Only three years later, after that massive award, did NASA invite other commercial companies to compete to provide “human-rated, flight-certified, high-performance liquid rocket engines” for the Space Launch System rocket. With that head start and the start-up funding, no other company can possibly compete with Aerojet for future contracts. The question then is whether this is the kind of “commercial” opportunities NASA pursues, or whether it will move aggressively toward fixed-price contracts that could dramatically cut exploration costs.

Mars is “off the table”

Five-time astronaut John Grunsfeld, one of the strongest advocates for human exploration of Mars, is so far unimpressed with the Trump administration’s approach to space exploration. As a former chief scientist at NASA, Grunsfeld helped place human exploration of Mars as the top-line goal for NASA’s spaceflight program during the last decade.

In its first 16 months, the Trump administration has reset NASA’s goals toward exploring the Moon and is planning significant investments in a “Gateway” in lunar orbit to serve both as a station for humans to live in deep space and as a way station for vehicles to cycle between the Moon’s surface and orbit.

“The simple answer is that space exploration is not a priority for this administration in spite of the rhetoric,” Grunsfeld said. “Mars is off the table as far as I can tell. The Gateway is the asteroid mission without the asteroid and is primarily to give the aerospace contractors something to do for the next decade while we wait for some real leadership.”

Perhaps Bridenstine will put NASA on a track that leads more directly to human landings on the Moon, or to Mars, but Grunsfeld doesn’t see that happening. He also said that while companies like SpaceX may have laudable goals, they probably aren’t going to accomplish something as audacious as sending humans to Mars without significant government funding.

NASA responds

After Gerstenmaier’s comments at the advisory council meeting, Ars reached out to NASA for some additional context. A spokeswoman for the agency, Kathryn Hambleton, said the agency is still planning an ambitious exploration program and appreciates President Trump’s support and the bipartisan backing of NASA.

To meet its exploration goals, she said, NASA has accounted for “significant private investment” in order to stay within the future budget estimates. The space agency also intends to work closely with international partners to develop its exploration plans.

With that said, Hambleton acknowledged that the President’s budget request for fiscal year 2019 through 2023 focuses on the Gateway and only precursor work for robotic landings on the Moon in the mid-2020s, along with some early research for Mars habitation. “Major Mars activity and significant lunar activity are beyond this budget cycle,” she said.

Put another way, NASA is now investing almost nothing in designing and building technology actually needed to put humans safely on Mars—or bring them home.

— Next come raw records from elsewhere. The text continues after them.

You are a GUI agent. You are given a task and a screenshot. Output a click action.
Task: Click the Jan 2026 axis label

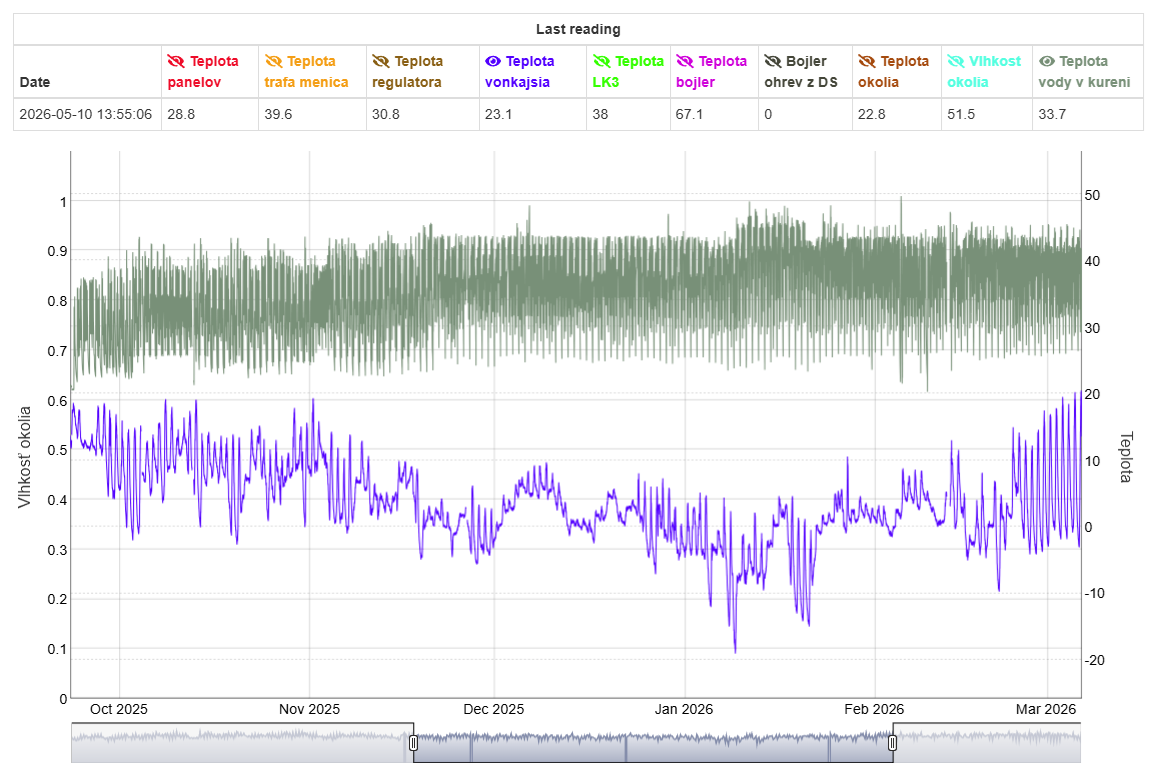point(684,709)
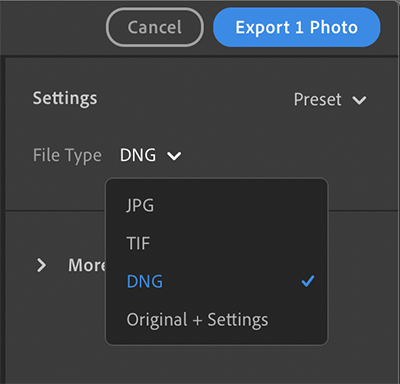Click the blue checkmark next to DNG
Screen dimensions: 400x384
pos(307,281)
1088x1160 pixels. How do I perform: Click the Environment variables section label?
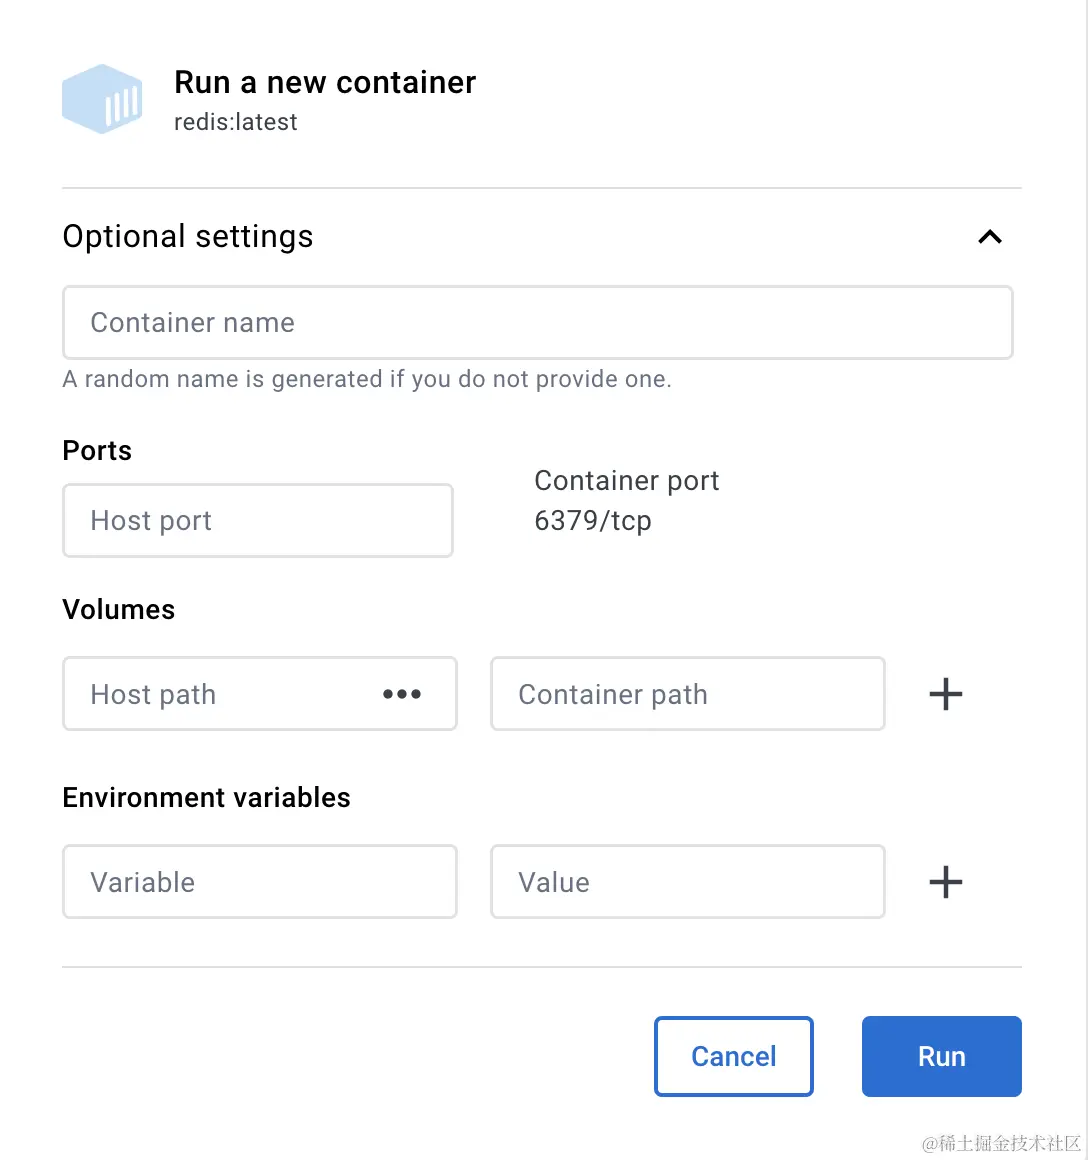click(206, 798)
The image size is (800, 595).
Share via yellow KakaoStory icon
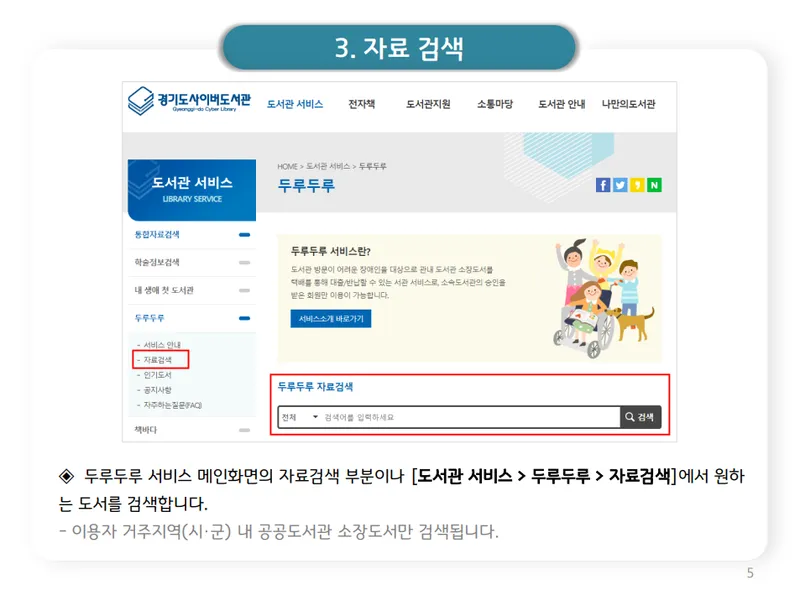[637, 185]
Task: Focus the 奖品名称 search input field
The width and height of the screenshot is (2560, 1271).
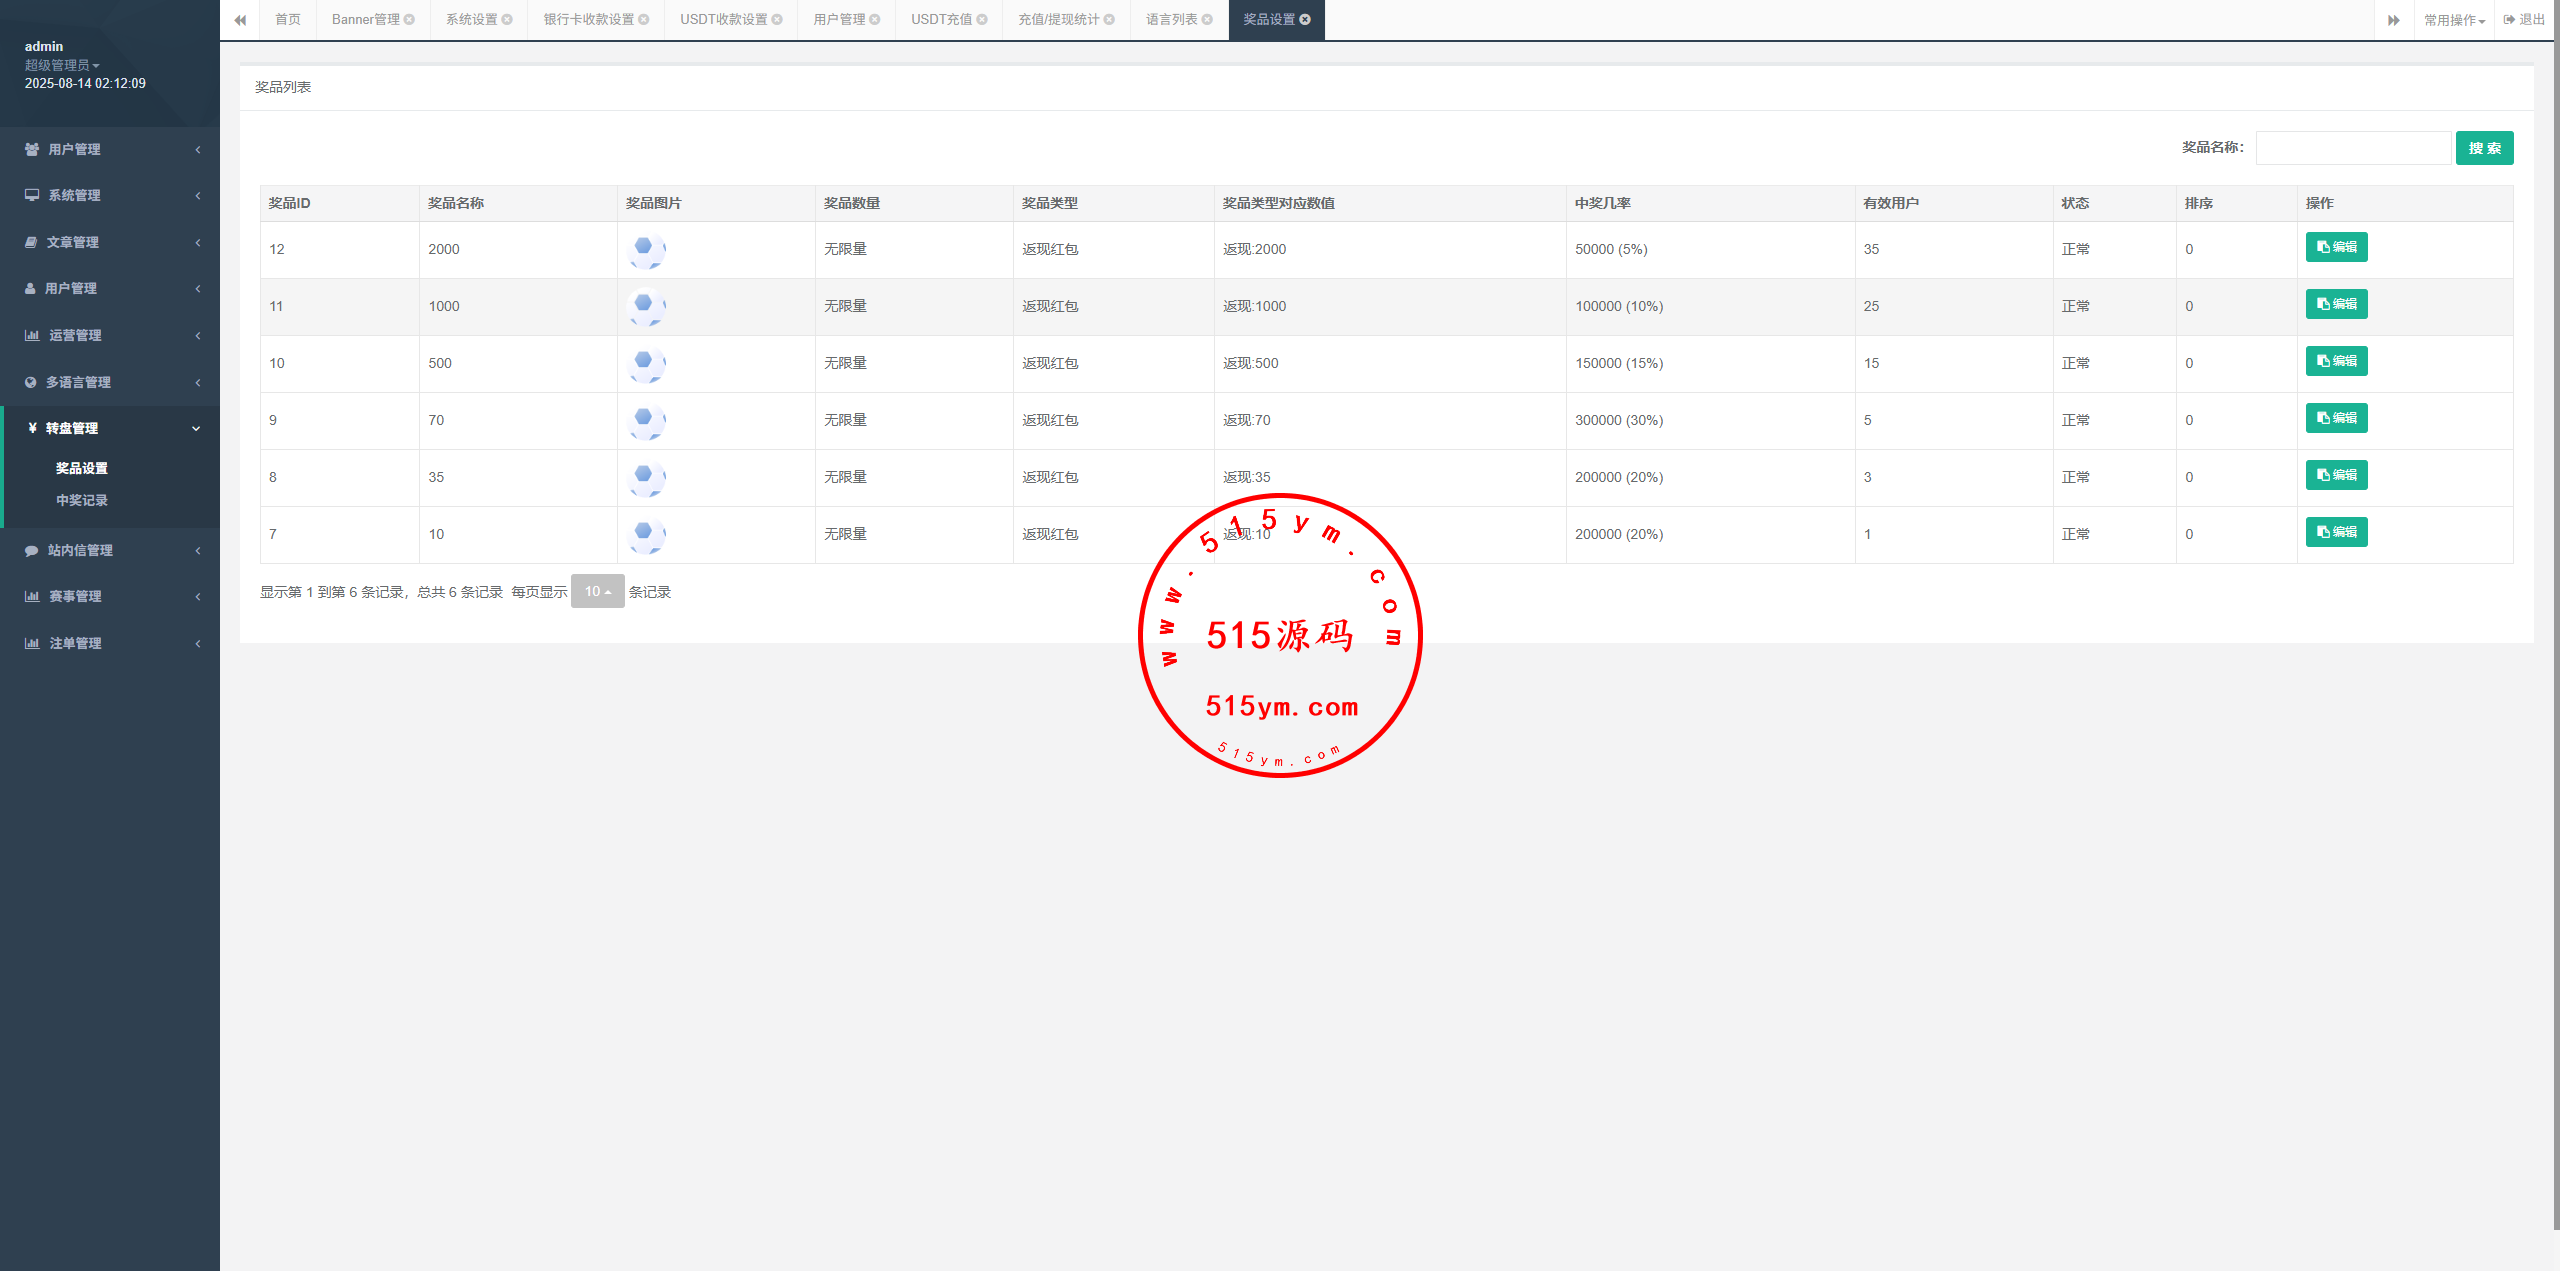Action: [2352, 148]
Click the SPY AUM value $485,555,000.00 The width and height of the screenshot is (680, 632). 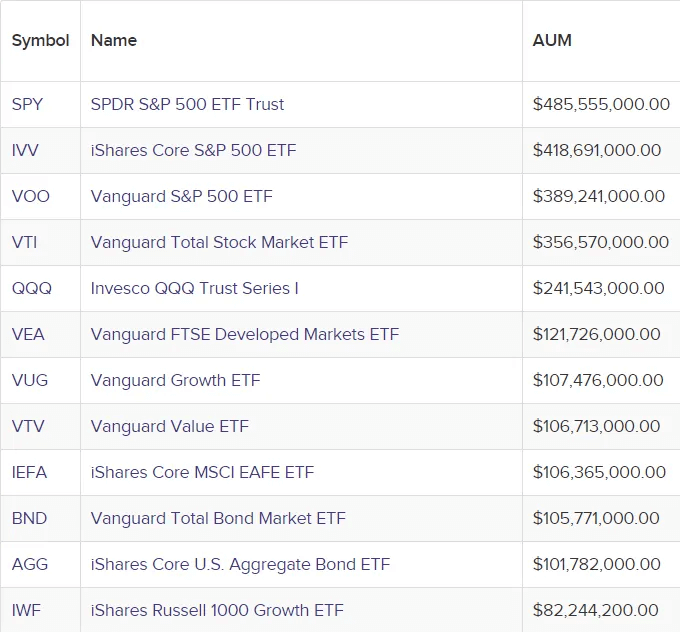click(601, 104)
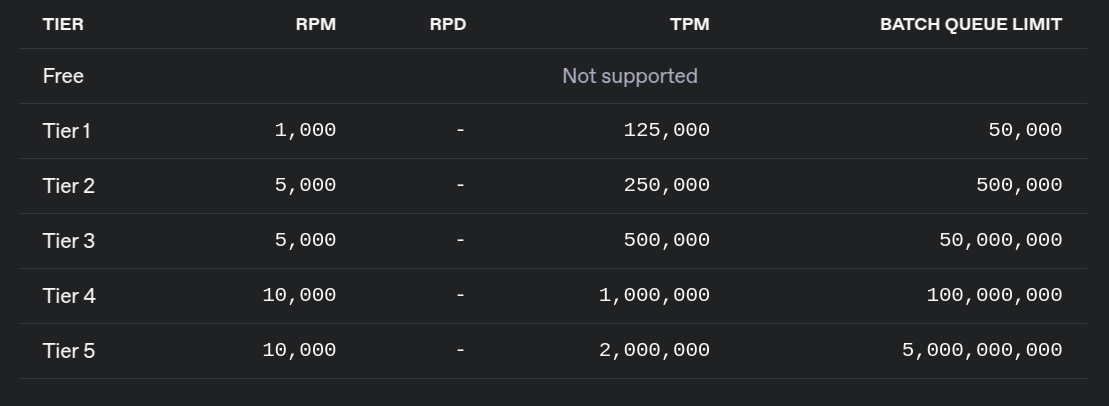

It has almost no funding budgeted for these projects over the next five years.

Given this state of affairs, the notion of a humans-to-Mars mission any time soon seems bizarre. Ars asked a Boeing official for clarification on Muilenburg's prediction of Mars landings this decade. In his response, Boeing spokesman Jerry Drelling did not address the question. Rather, he said, "The SLS rocket, built by Boeing and NASA, is currently the only vehicle capable of reaching Mars. Boeing is confident that, if the US Government and NASA make landing humans on Mars a national priority, the SLS rocket can take them there and bring them home."